Encourage Patients to Actively Participate in Their Integrated Care
For patients to receive the greatest benefit from integrated care, they must actively communicate symptoms to their providers, remain engaged throughout their care, and ask questions about their care. By doing the following, you can encourage patients to be engaged in their care:
- Provide a tip sheet for patients on questions to ask their provider:
- Include questions that directly relate to care integration.
- Post the tip sheet on the setting’s online patient portal or Web site so patients can come to appointments prepared to be engaged in their integrated care.
- Invite patients and family members to ask about the symptoms of behavioral health conditions and the challenges in overcoming them.
- Share patient stories of integrated care experiences. Sharing patients’ experiences can help set patient expectations regarding integration of care and its benefits.

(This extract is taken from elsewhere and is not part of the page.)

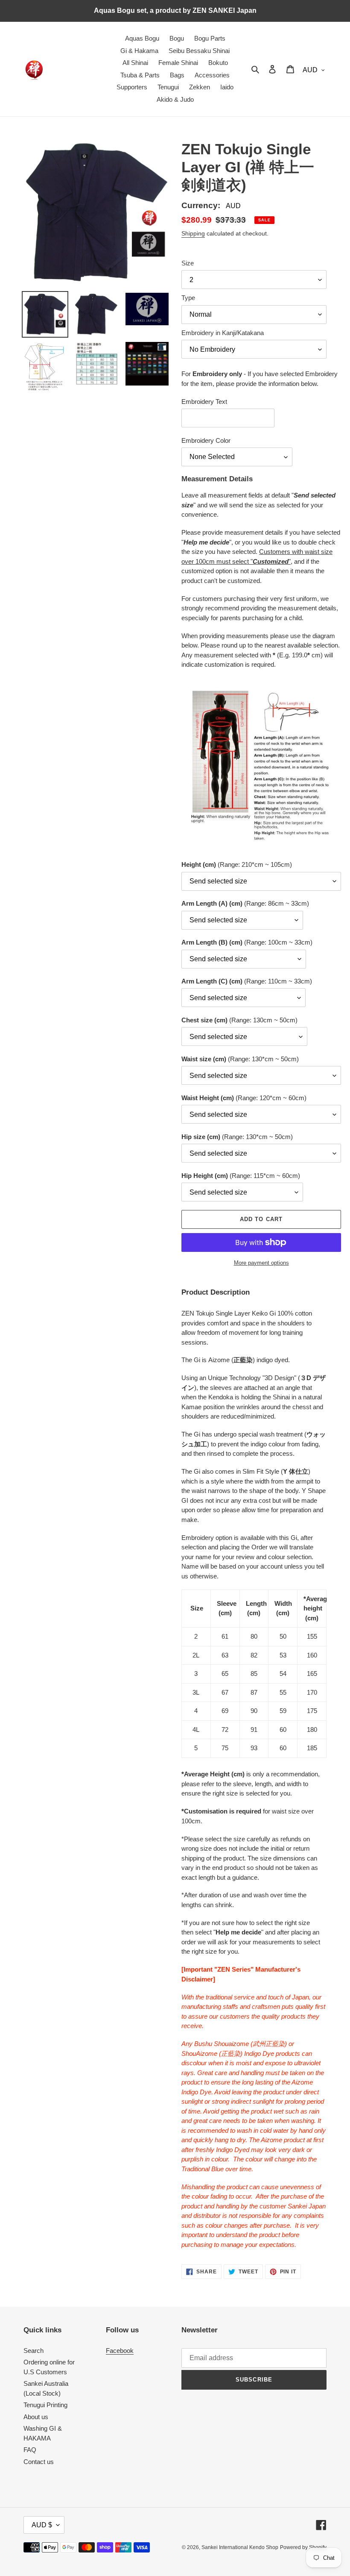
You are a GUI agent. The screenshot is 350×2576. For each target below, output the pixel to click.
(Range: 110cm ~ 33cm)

To further engage patients, include them in the design and improvement of the practice. Consider starting a patient advisory group and inviting patients to actively participate. A patient advisory group, which includes patients and caregivers, can help you develop an outreach plan and can provide useful feedback on the materials developed. Through active participation, patients can develop a better understanding of the conversations and materials intended to engage them in their own care.
How Others Are Doing It
MaineHealth created short videos to share patients’ and families’ experiences with mental health disorders in primary care settings. In these videos, patients and family members describe their struggles and what they wish they had known when they began navigating primary and integrated care settings for behavioral health treatment.
In addition, MaineHealth featured a patient’s experience with the Mental Health Integration Program in a series of reports created to highlight different programs offered by MaineHealth. Read the patient’s story in MaineHealth’s Community Health Impact Series (PDF - 2.08 MB).
What Not To Do
- Don’t assume patients know or understand the benefits of receiving integrated care.
- Don’t assume patients understand how integration functions in your setting.
- Don’t lecture or talk down to patients while trying to convince them to embrace integrated care. Instead, make it easier for them to recognize the benefits and engage them in these changes in the practice.
- Don’t use a script that sounds hollow and staged for educating patients on integration. Instead, help each provider and staff member find his or her own words for informing patients during visits about the benefits of integrated care.